Access to primary source documents is part of the Ransom Center's mission, but the most important aspect of their work is preservation. "We're stewards of these collections, whether we've created the digital artifact or it was given to us," Kuhn said. "It's our responsibility to save this material in perpetuity."

With a physical archive, one can control for temperature and humidity. If it's safe from fire and water damage, the chances are high that it will still be accessible 50 years from now. Librarians and other humanities researchers are less confident about digital archives because they can't physically inspect them.

"What TACC offers that is extraordinarily important to us is uncompressed replication that's geographically distributed. We are confident should a file go corrupt it can be retrieved from the second location. This is an important foundational first step for us that there's long term access to this material," Kuhn said.

Said Esteva: "The fact that TACC‘s infrastructure is available to preserve all of these incredible digital copies and original manuscripts enables the HRC to give access to them accordingly."

Going forward, Kuhn and his colleagues have applied for a grant from the National Endowment for the Humanitiesto make their archives and special collections accessible to artificial intelligence (AI)-enabled inquiry. For instance, what does it mean to query thousands of hours of sound recordings as a data set?
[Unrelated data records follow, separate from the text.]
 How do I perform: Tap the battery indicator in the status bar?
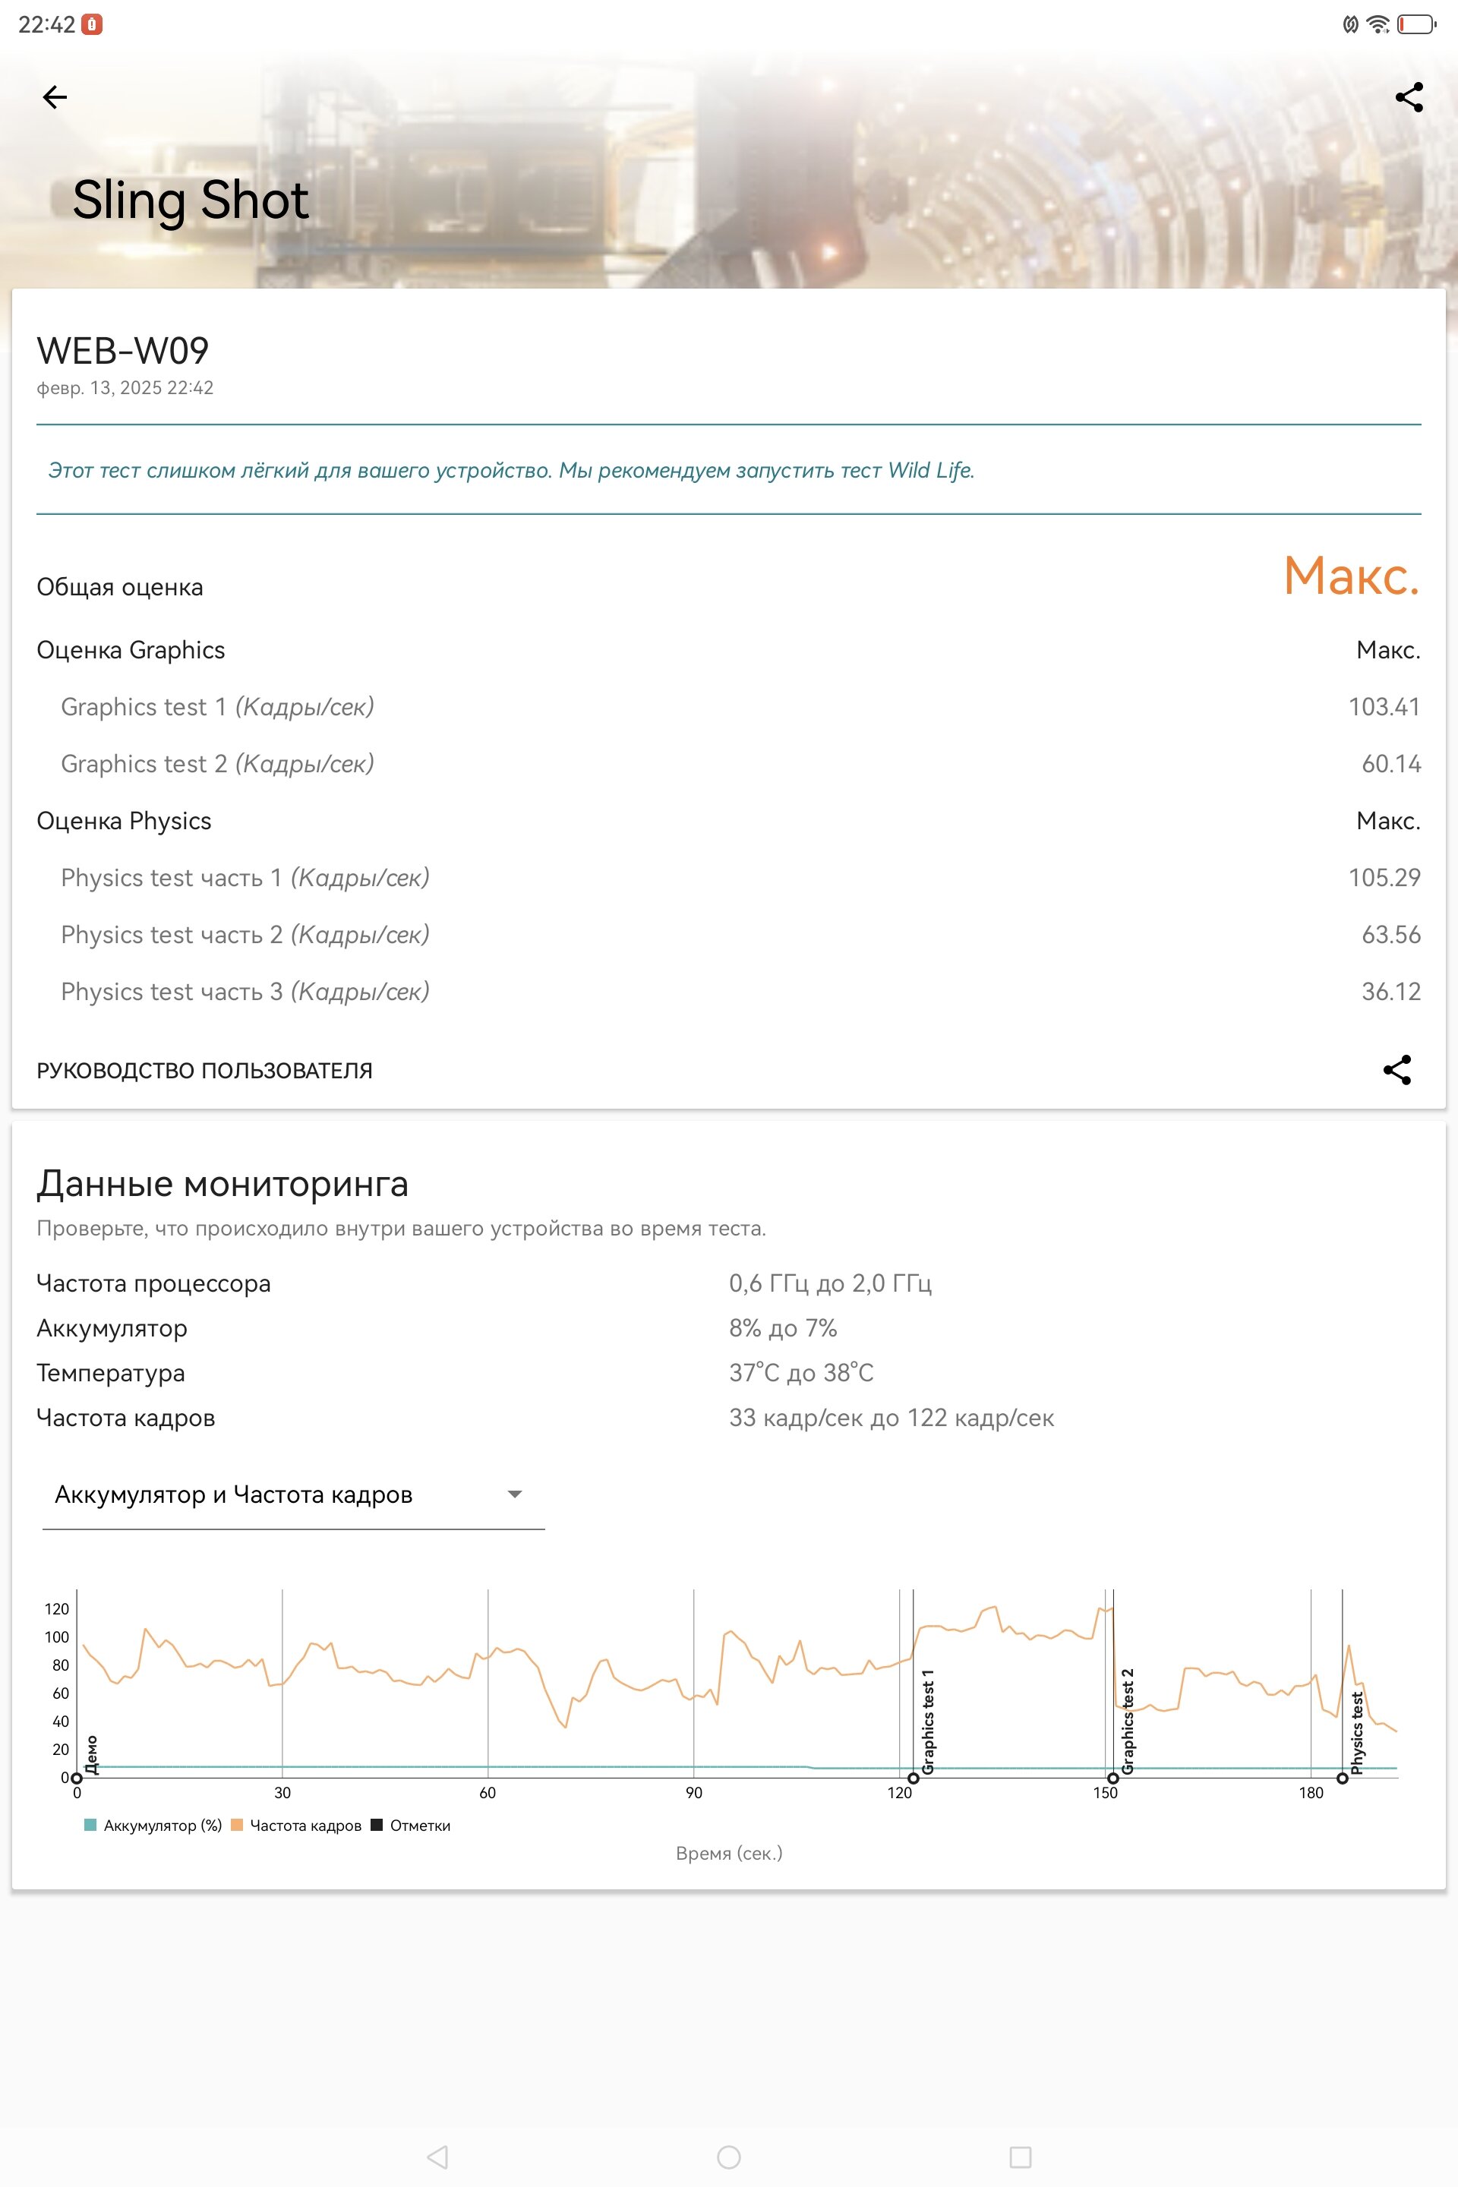[1417, 24]
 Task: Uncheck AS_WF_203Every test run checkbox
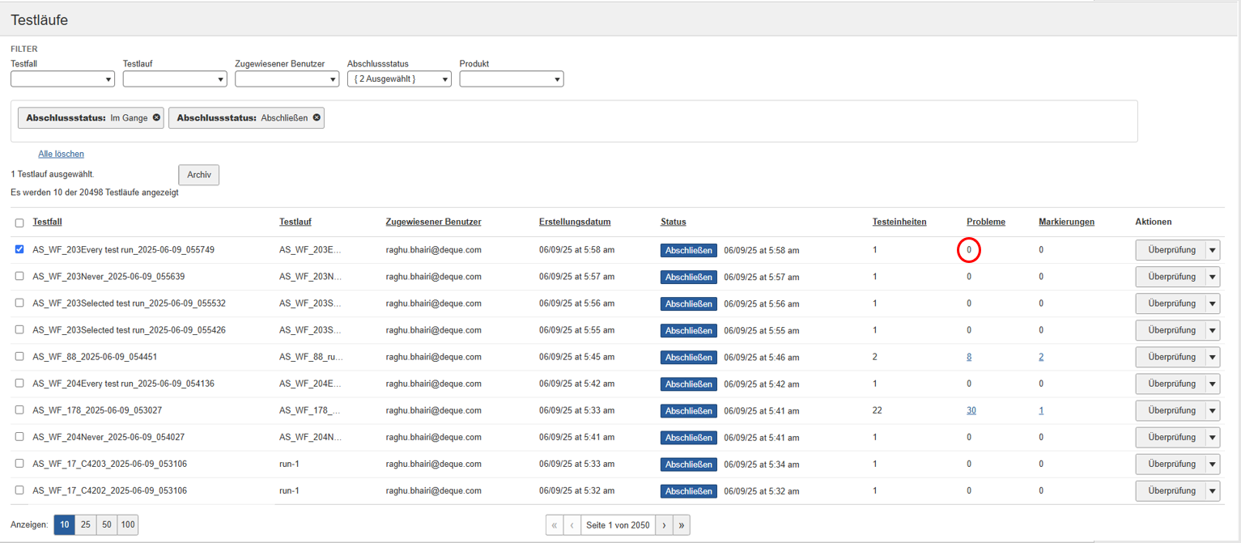19,250
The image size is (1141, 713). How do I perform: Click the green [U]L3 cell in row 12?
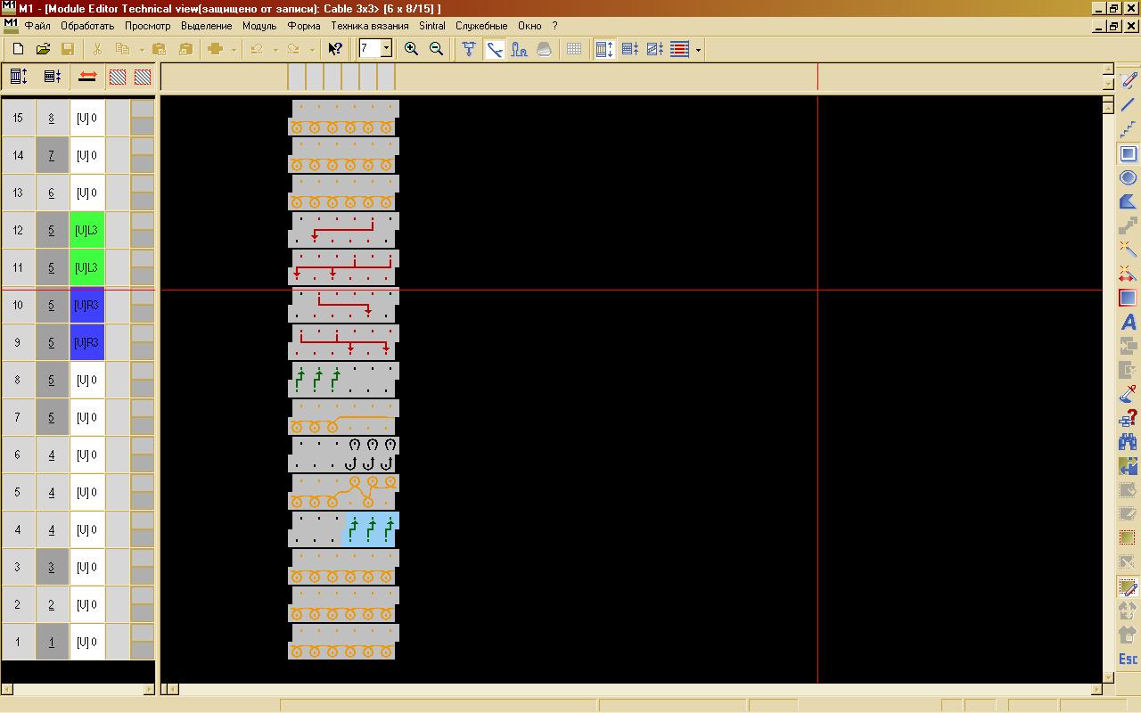point(87,230)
They'd like to begin to try to develop solutions to providing humanities data at scale, or at the required size to solve new research questions.

"What we need are tools and trained graduate students and research proposals that will begin to query these data sets in ways that leverage AI principles," Kuhn said.

Projects such as the Text Encoding Initiative and textual archives such as the HathiTrust Digital Library are examples of how the humanities has taken strides in this area. Such projects enable structured transcripts that users can query for names, dates, genres of literature, and for usage of words across centuries. This has become second nature in the digital humanities scholarship disciplines across the past couple of over the last two decades.

"We don't have tools yet that can do the same sort of thing for audio, video, or born-digital," Kuhn concluded. "We'd like to steward these digital objects in perpetuity, but we also want to provide a sandbox for training future generations of scholars who will need to be equipped for digital humanities research. That's what TACC is enabling us to begin to do."